Please show each line of the records below that contains the word "label". Case counts.

[Records for locating displayed items]
• • •
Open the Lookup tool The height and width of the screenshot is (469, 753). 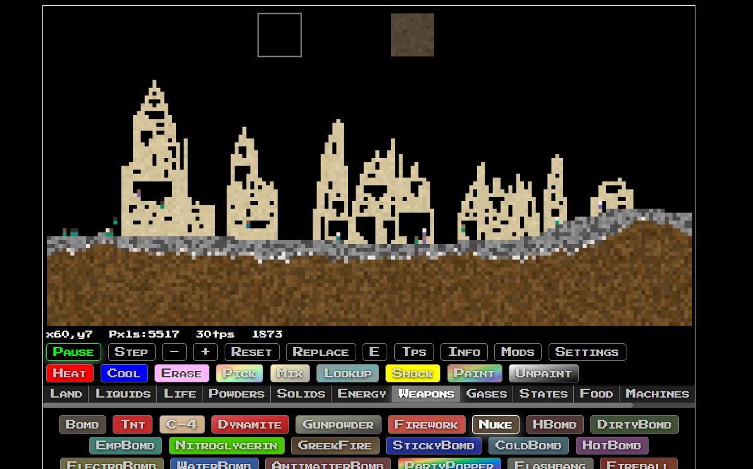pyautogui.click(x=347, y=373)
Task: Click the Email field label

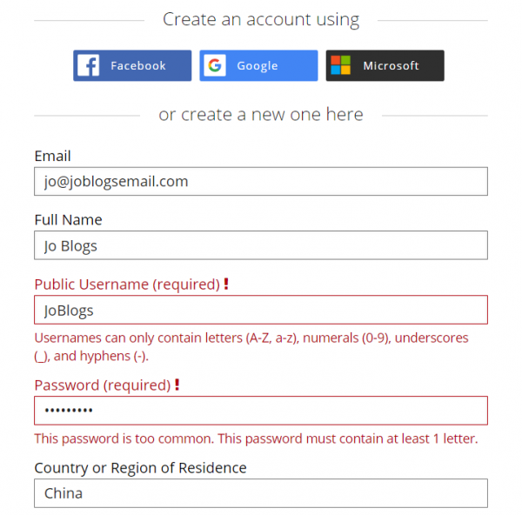Action: (x=52, y=157)
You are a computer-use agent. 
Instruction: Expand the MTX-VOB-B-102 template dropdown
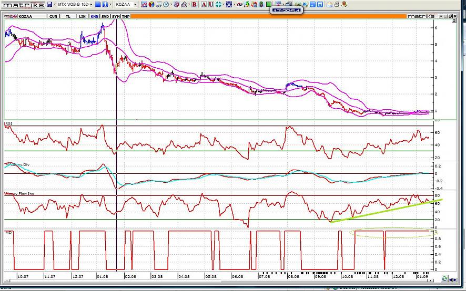(x=91, y=4)
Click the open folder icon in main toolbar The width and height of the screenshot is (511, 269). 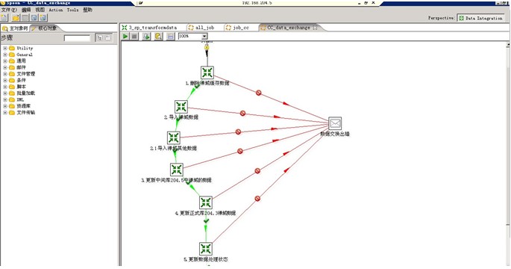pos(16,18)
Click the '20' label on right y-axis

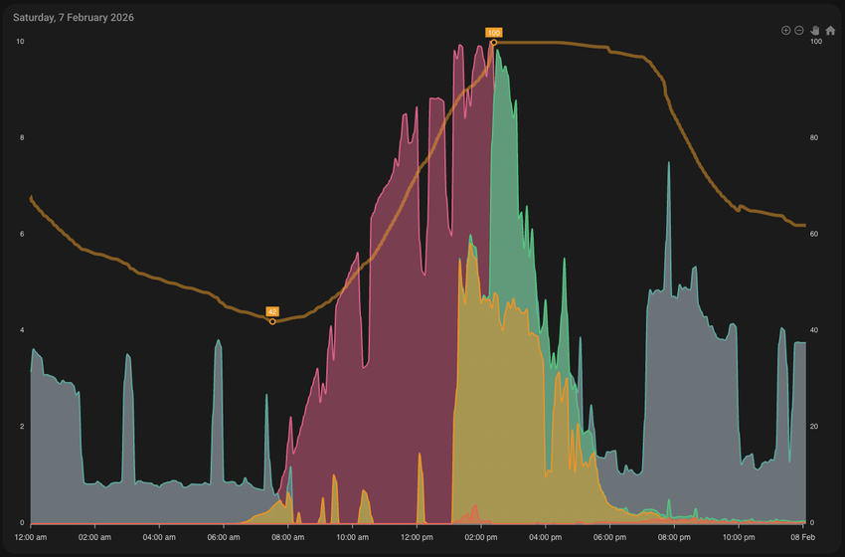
• • •
Response to this exercise.
Task: Click the Email field label
Click the '20' label on right y-axis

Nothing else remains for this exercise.